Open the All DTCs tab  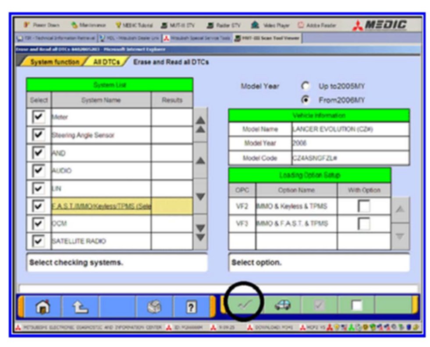point(106,62)
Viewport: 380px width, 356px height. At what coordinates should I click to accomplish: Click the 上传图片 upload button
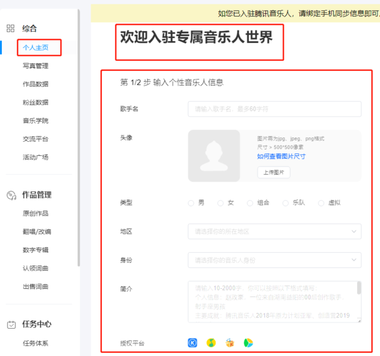[x=273, y=172]
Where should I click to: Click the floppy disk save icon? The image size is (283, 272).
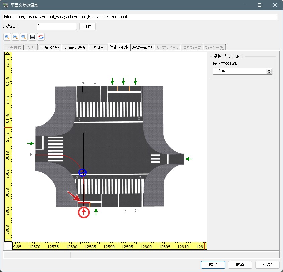coord(33,37)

Prompt
In the records above, transcribe exactly the lines from the one containing "Viewport: 380px width, 356px" through the last line, both included, and skip the pictures.

Result for this task
Viewport: 380px width, 356px height. At what coordinates should I click to accomplish: Click the 上传图片 upload button
[x=273, y=172]
Where should I click to: Click the floppy disk save icon? The image size is (283, 272).
coord(33,37)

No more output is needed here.